#### [DIRECTIVE]
Reproduce word for word the lines of the records that start with the line containing "Given: Open project" and run through the line containing "Looking at the screenshot, I should [x=599, y=115].", including both of those lines. Leave the pictures out of your answer.

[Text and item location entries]
==========
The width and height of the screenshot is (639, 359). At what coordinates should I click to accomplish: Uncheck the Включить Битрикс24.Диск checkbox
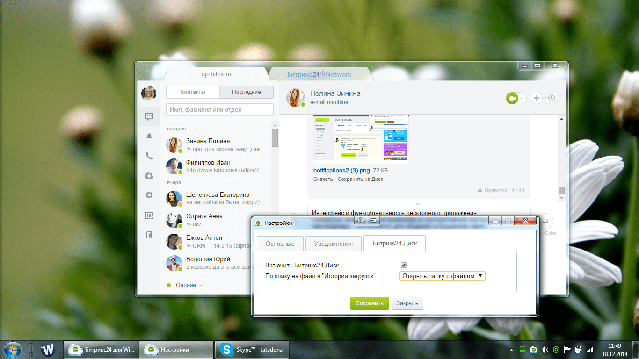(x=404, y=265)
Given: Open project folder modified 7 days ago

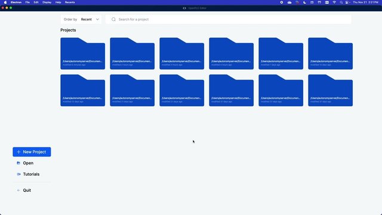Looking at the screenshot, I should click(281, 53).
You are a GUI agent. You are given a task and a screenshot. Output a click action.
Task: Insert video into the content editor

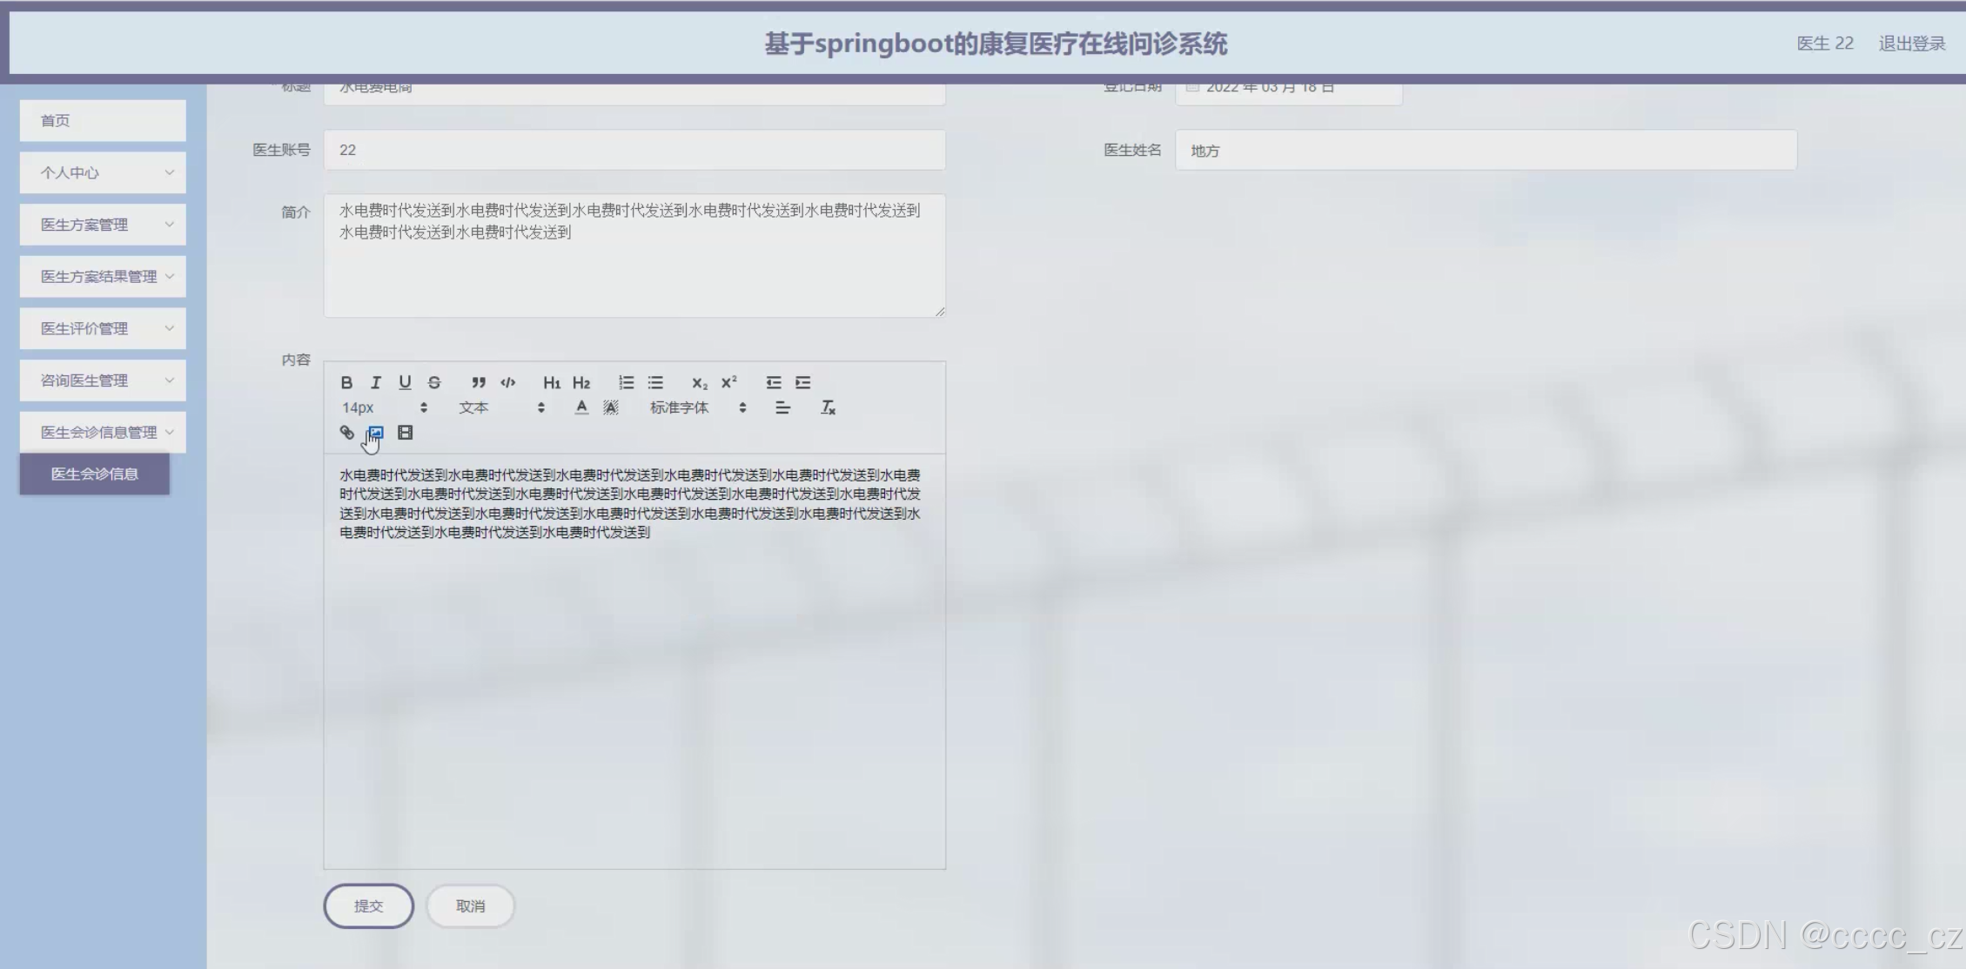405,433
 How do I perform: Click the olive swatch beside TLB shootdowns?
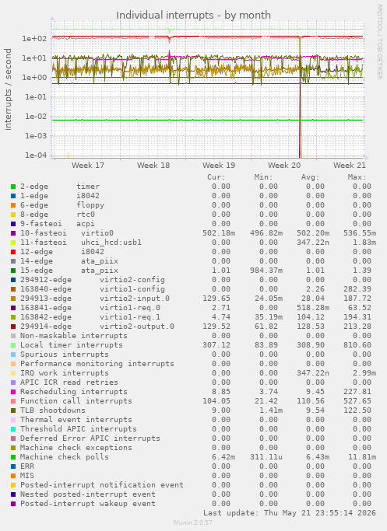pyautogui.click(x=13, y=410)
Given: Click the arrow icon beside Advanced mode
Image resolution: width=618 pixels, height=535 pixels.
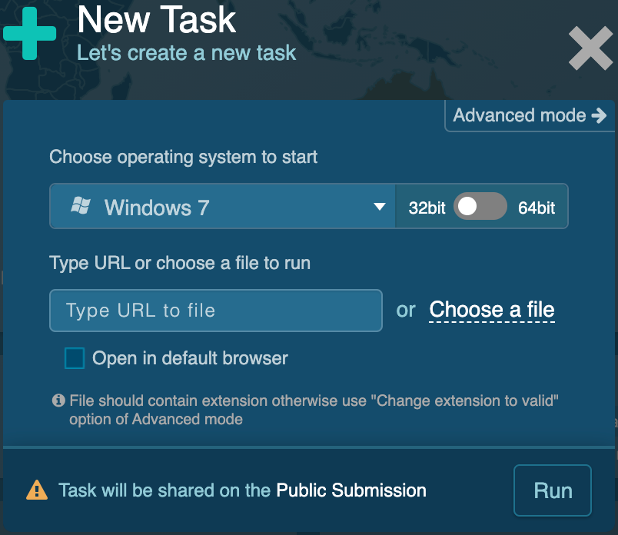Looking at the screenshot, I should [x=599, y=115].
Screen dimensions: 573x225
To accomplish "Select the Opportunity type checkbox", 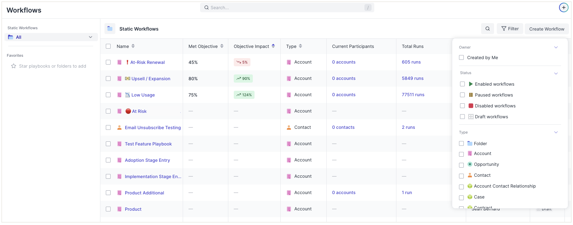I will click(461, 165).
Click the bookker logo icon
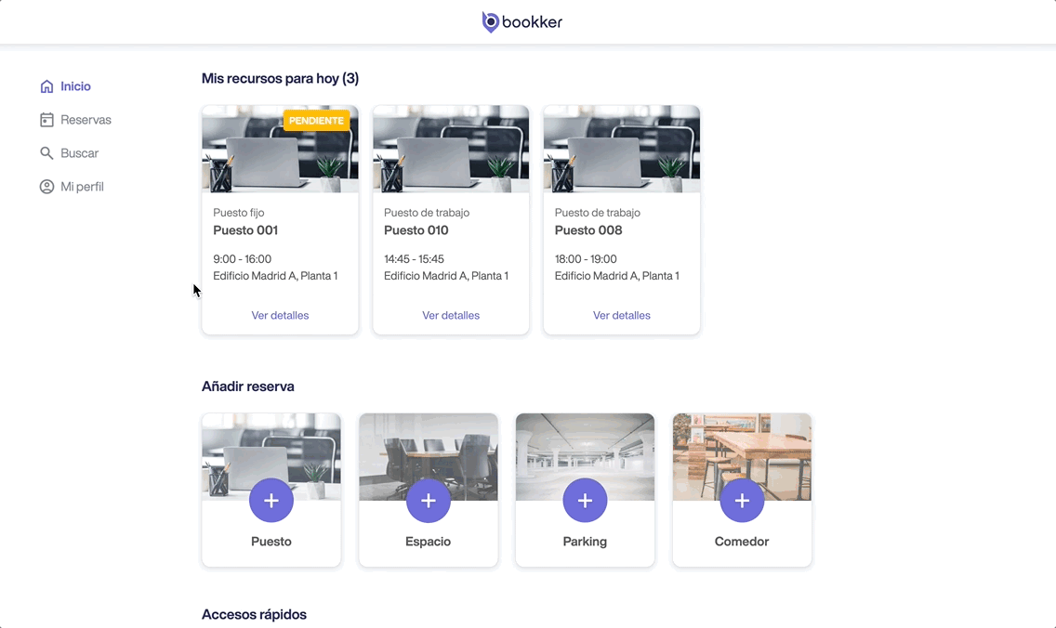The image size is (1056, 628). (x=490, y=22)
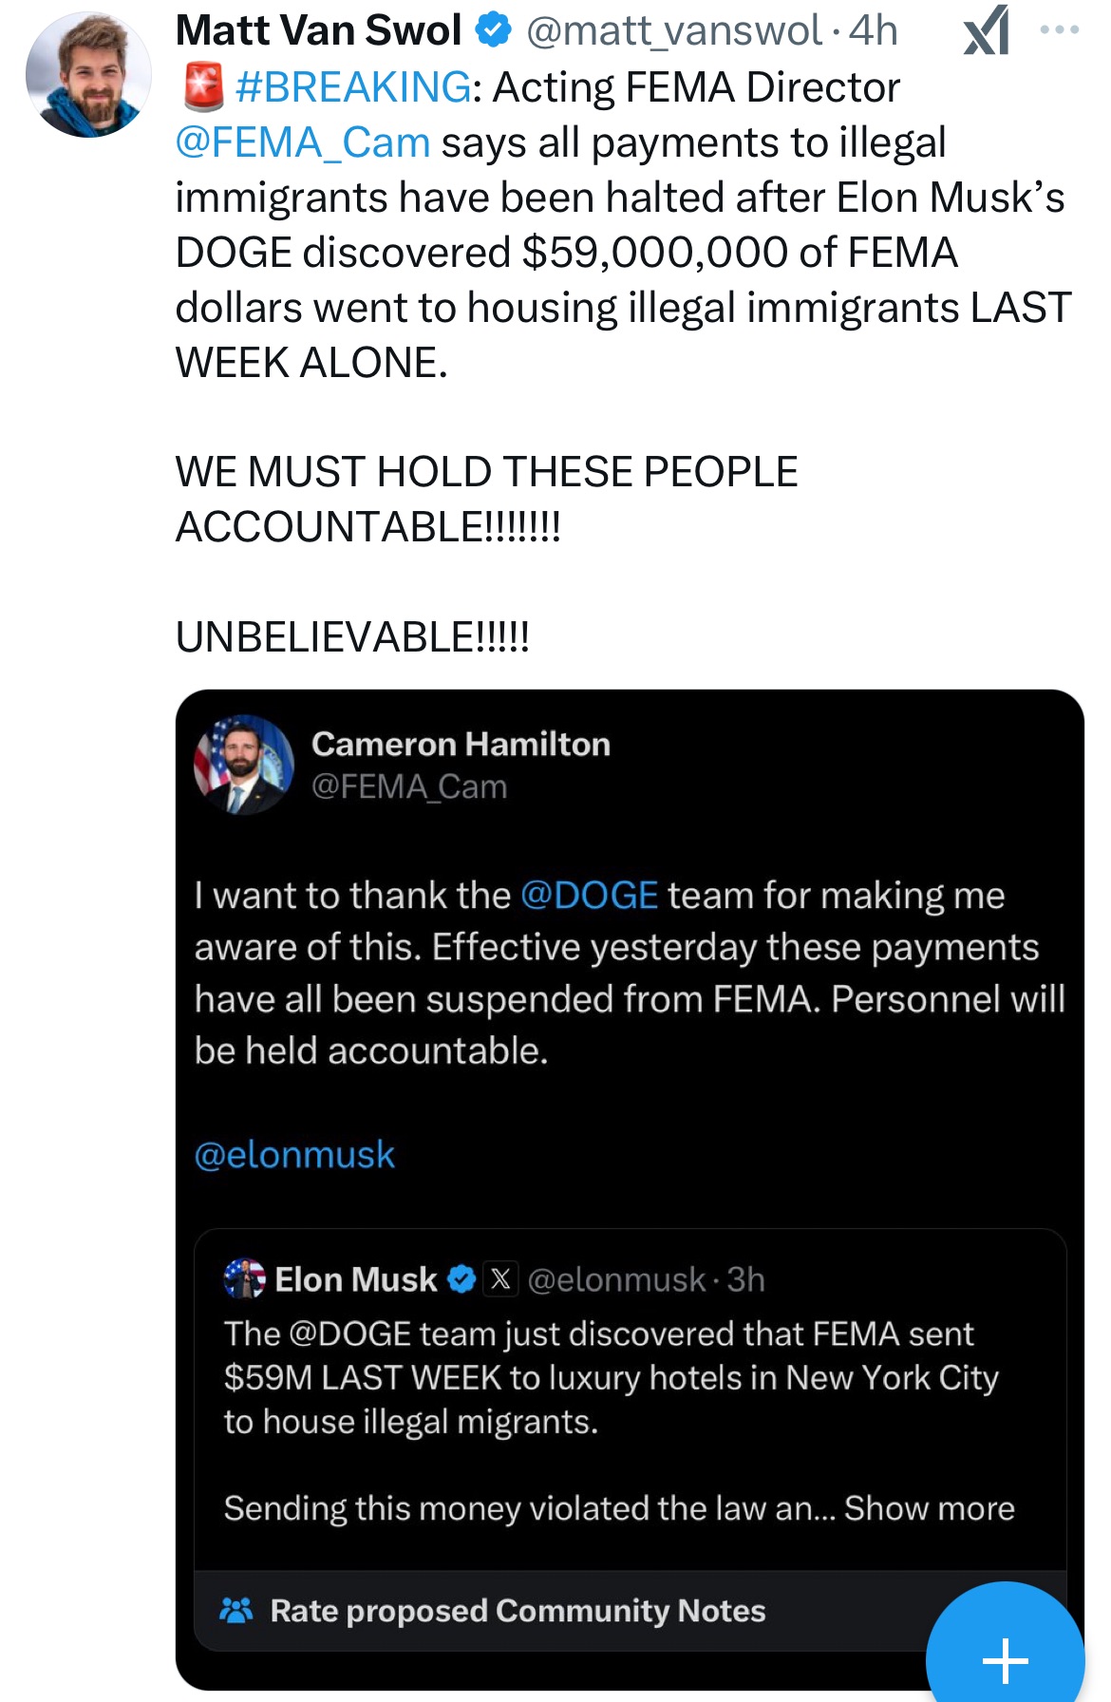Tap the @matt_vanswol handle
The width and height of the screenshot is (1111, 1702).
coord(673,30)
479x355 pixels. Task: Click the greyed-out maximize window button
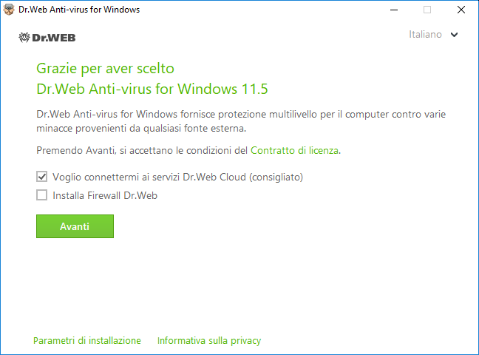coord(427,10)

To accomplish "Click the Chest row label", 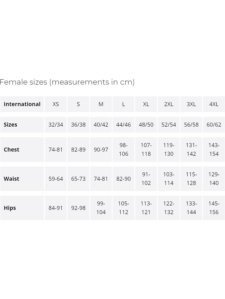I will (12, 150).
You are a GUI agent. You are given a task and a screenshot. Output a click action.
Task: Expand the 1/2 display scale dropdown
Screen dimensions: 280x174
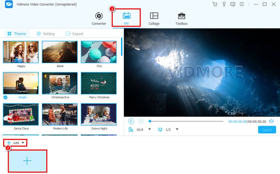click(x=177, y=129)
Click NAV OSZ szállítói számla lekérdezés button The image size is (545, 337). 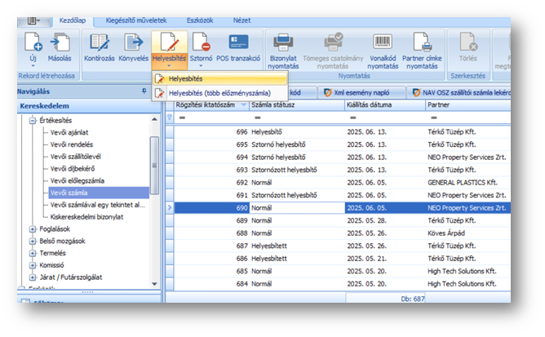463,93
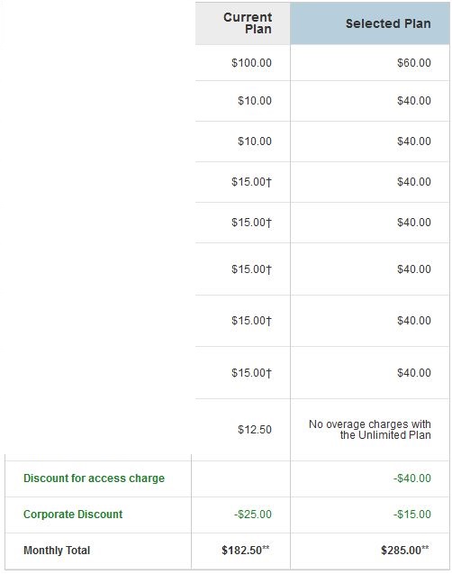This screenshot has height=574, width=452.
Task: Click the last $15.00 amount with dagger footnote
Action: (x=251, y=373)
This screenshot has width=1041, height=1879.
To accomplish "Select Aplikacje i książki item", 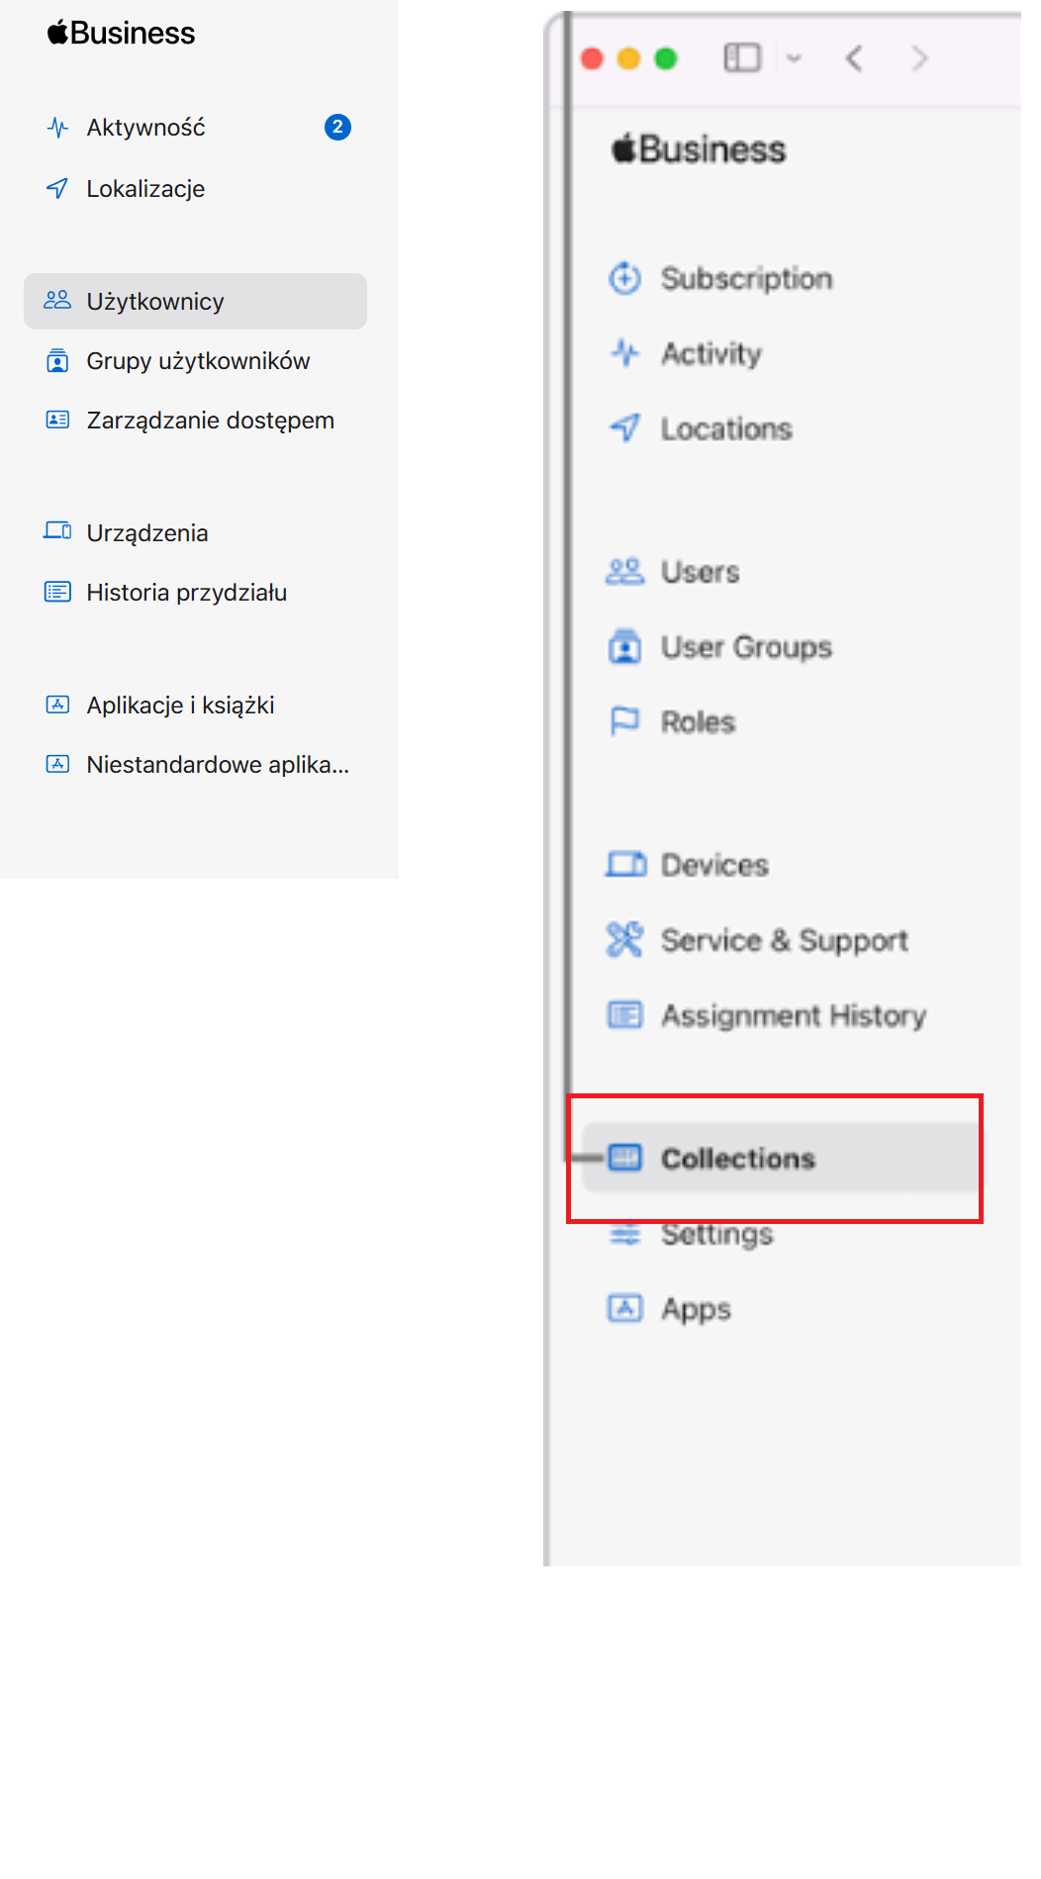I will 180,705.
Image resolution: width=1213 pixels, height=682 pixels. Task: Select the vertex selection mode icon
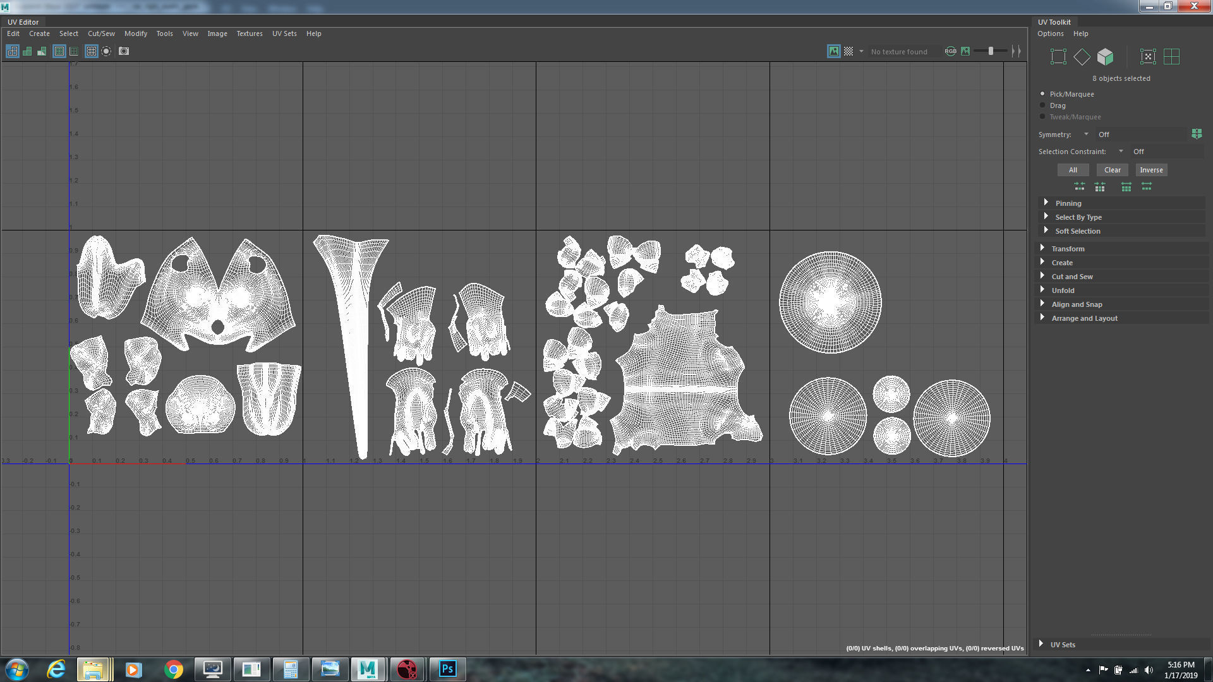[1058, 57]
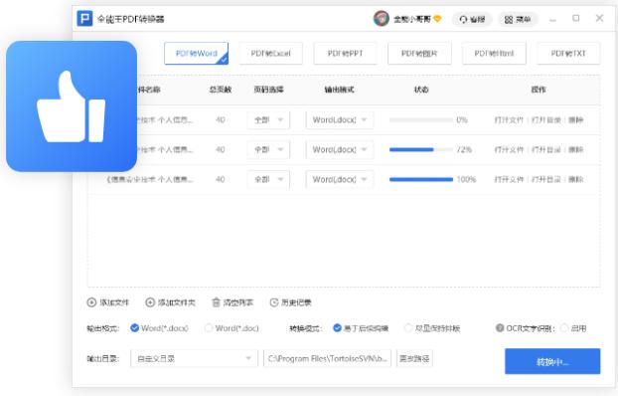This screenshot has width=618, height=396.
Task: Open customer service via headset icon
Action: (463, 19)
==========
#### [RESULT OF THIS EXERCISE]
Given: Open project folder modified 7 days ago

Looking at the screenshot, I should click(281, 53).
You are a GUI agent. You are given a task and a screenshot. Output a click action.
Task: Insert video into the content editor

405,433
 How do I perform: Click the olive swatch beside TLB shootdowns?
pyautogui.click(x=13, y=410)
Given: Click the arrow icon beside Advanced mode
Image resolution: width=618 pixels, height=535 pixels.
Looking at the screenshot, I should [x=599, y=115].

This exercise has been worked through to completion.